▶ _Exercise brief_: Reproduce the records below line for line, leaving out the pictures.

(Items listed in a dataset)
··········

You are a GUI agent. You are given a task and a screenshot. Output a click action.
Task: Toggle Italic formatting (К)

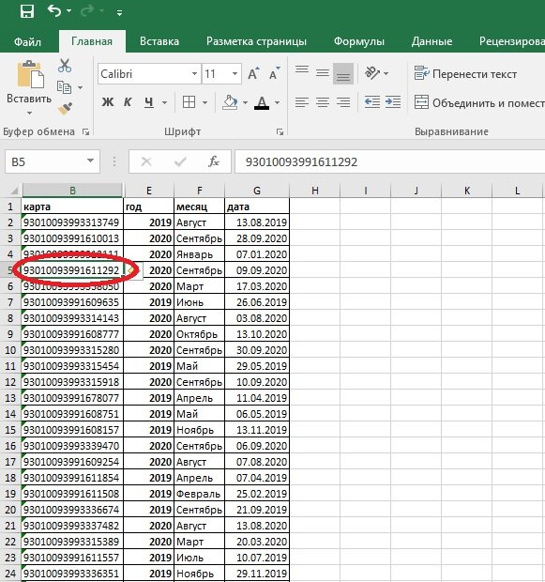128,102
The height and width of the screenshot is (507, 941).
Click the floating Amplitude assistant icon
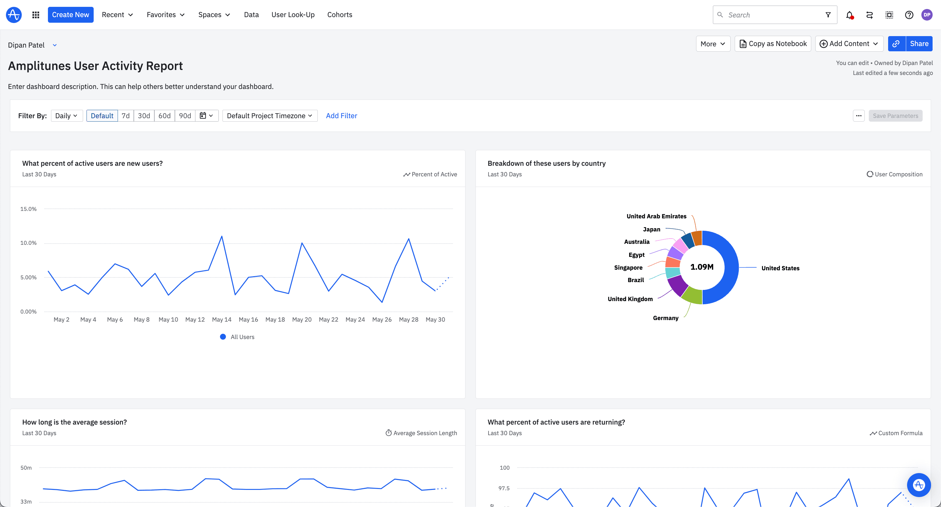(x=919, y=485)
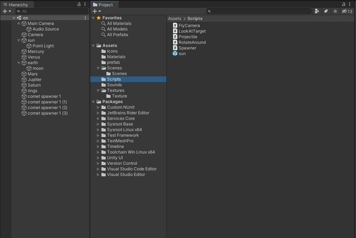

··········

▶ _Exercise response_:
You are a GUI agent. You are given a task and a screenshot. Output a click action.
Task: Toggle Italic formatting (К)

128,102
The height and width of the screenshot is (507, 941).
Click the floating Amplitude assistant icon
(x=919, y=485)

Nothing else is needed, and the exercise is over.